§ INFORMATION SHOWN
• • • • •
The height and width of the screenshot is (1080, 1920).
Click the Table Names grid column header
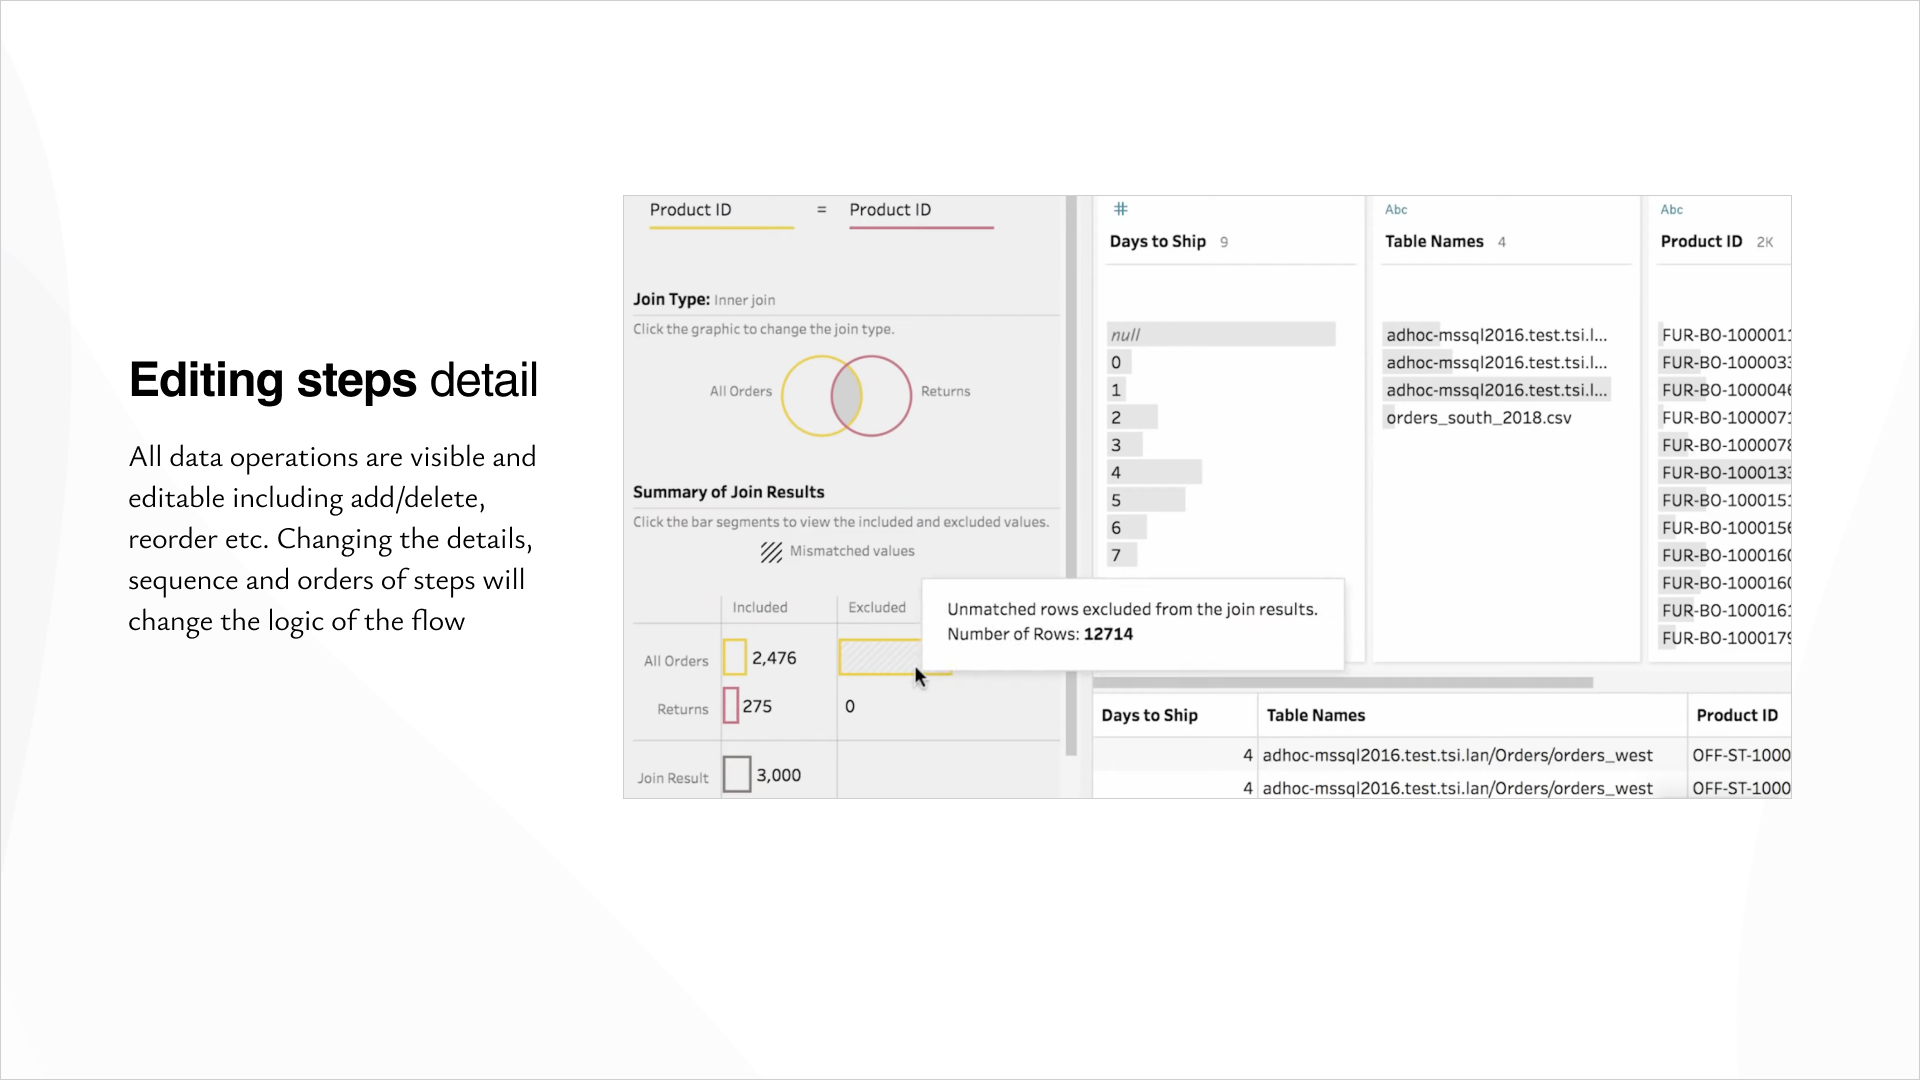pos(1472,715)
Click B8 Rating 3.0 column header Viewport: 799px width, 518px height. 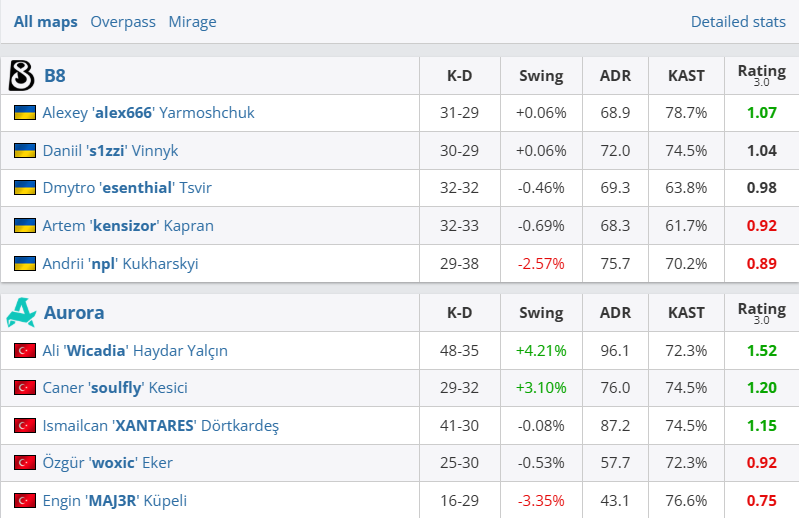pos(761,75)
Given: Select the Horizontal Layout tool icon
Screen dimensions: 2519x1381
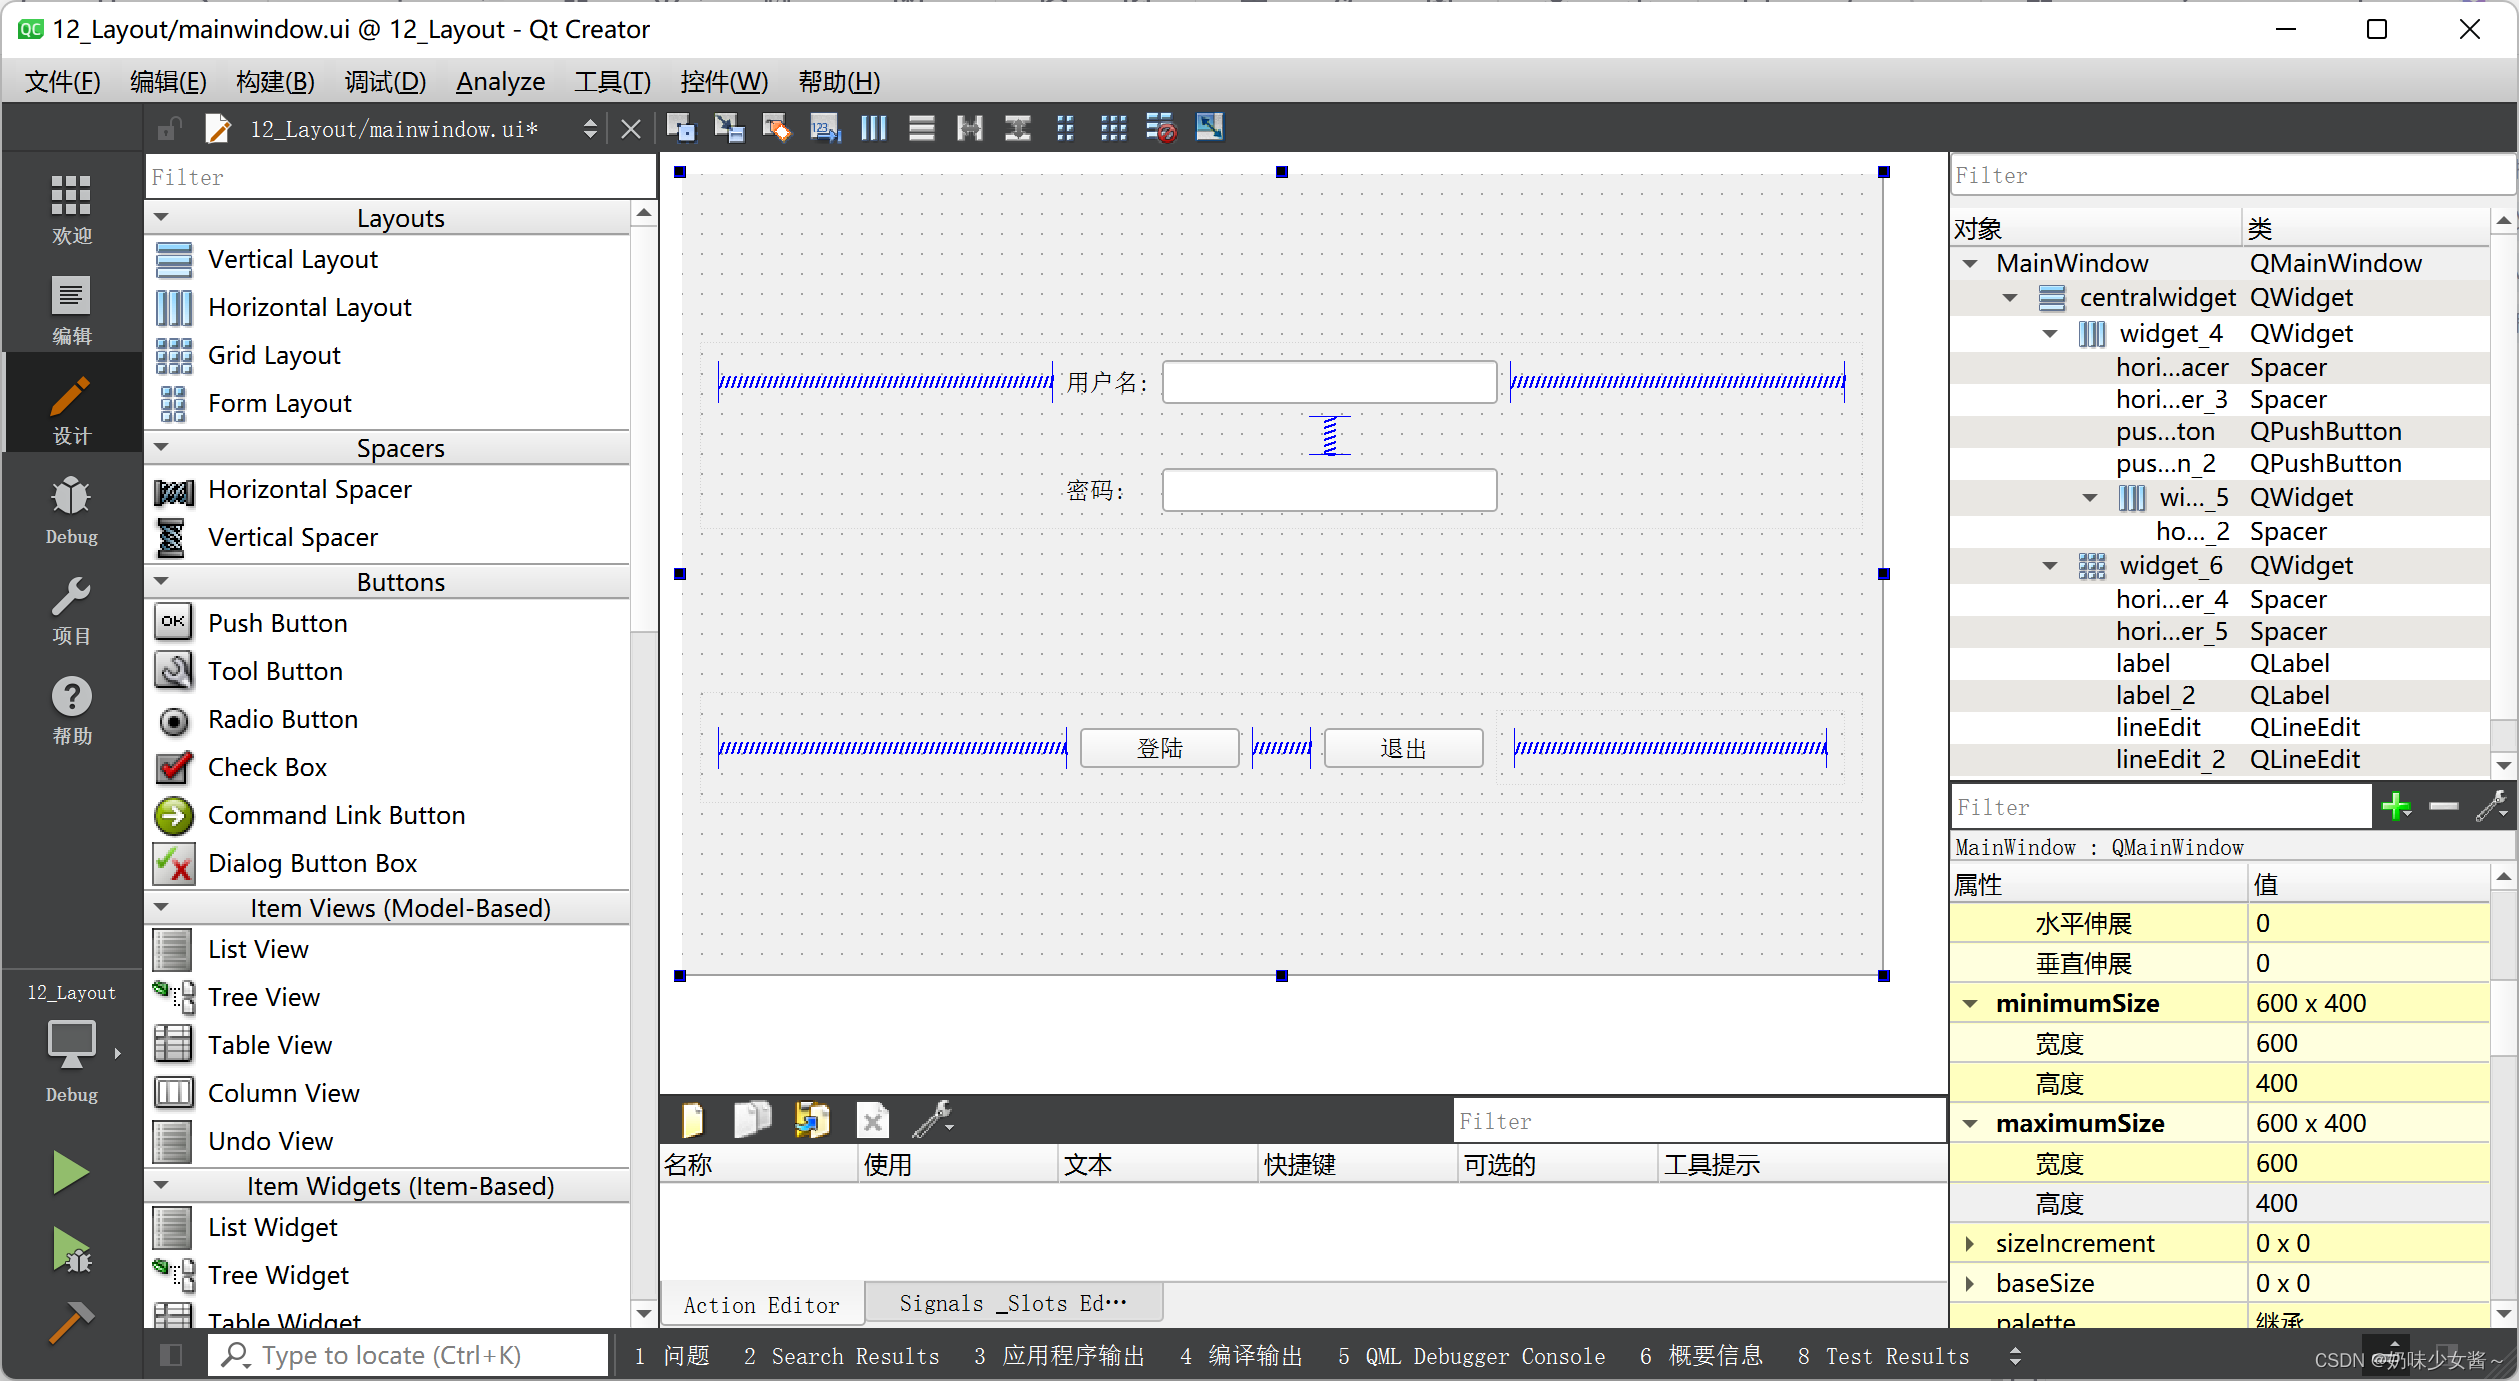Looking at the screenshot, I should (x=177, y=306).
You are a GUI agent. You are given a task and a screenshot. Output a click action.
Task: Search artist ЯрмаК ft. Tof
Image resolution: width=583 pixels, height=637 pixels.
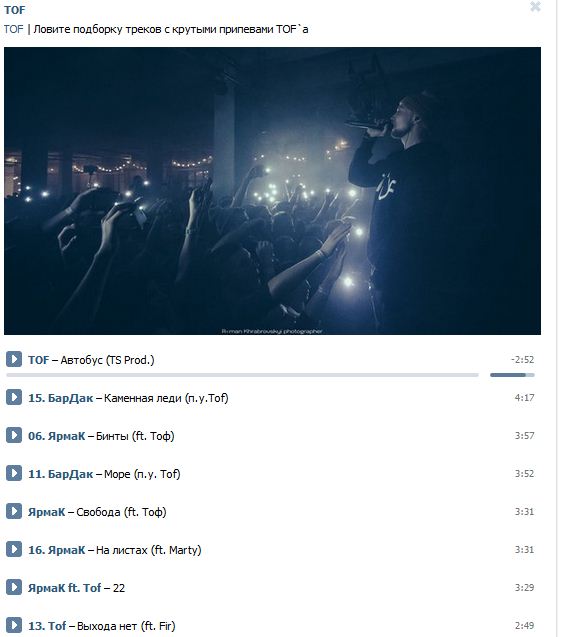(x=65, y=588)
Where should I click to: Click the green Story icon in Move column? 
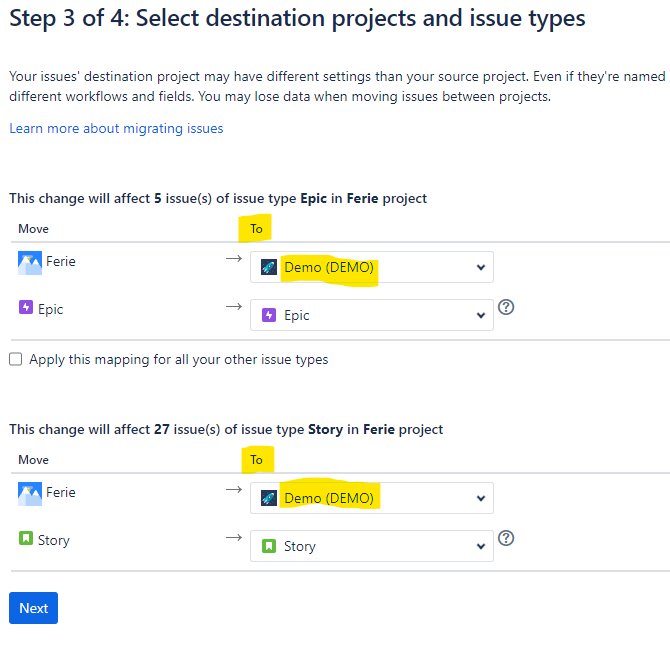26,540
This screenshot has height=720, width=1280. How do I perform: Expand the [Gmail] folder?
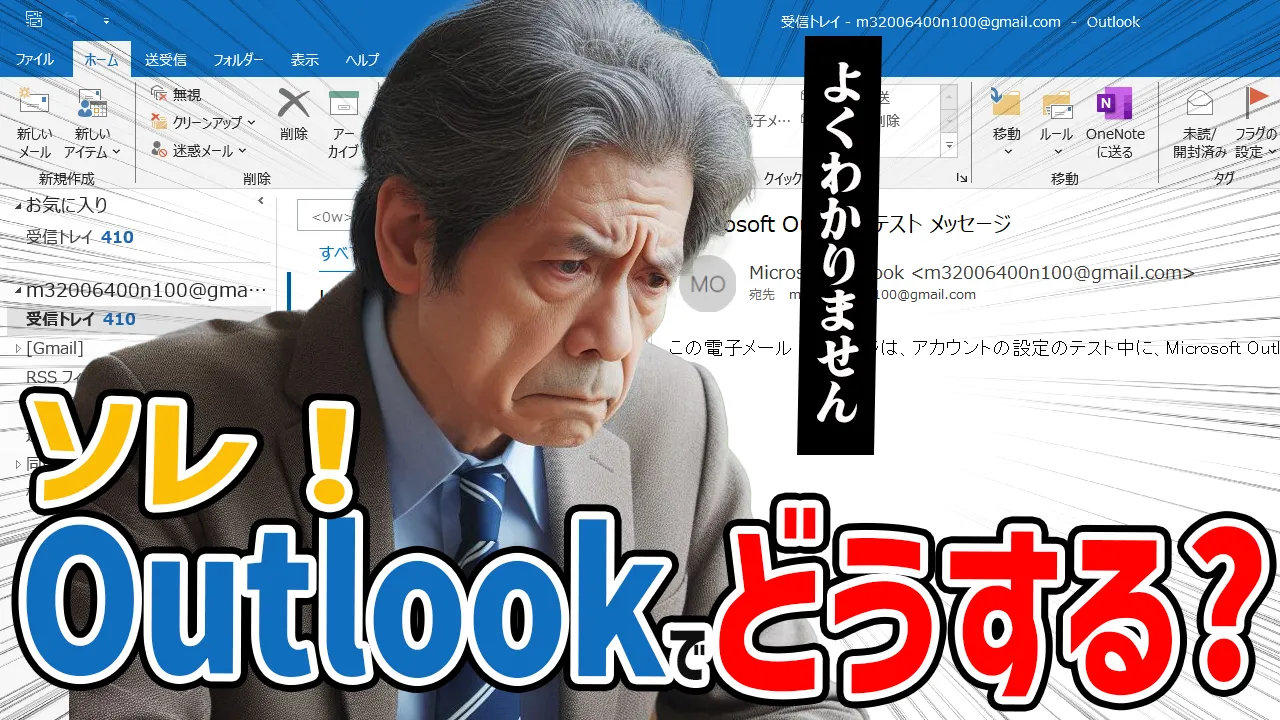click(x=17, y=348)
• • • • •
Once the line containing "Task: Search artist ЯрмаК ft. Tof" is found, write out exactly that line and each line after it through the end of the entries, omitting pictures.

§ ANSWER SECTION
Task: Search artist ЯрмаК ft. Tof
Image resolution: width=583 pixels, height=637 pixels.
(x=65, y=588)
Where should I click to: Click the green Story icon in Move column? 
26,540
This screenshot has height=720, width=1280. How do I perform: Expand the [Gmail] folder?
click(x=17, y=348)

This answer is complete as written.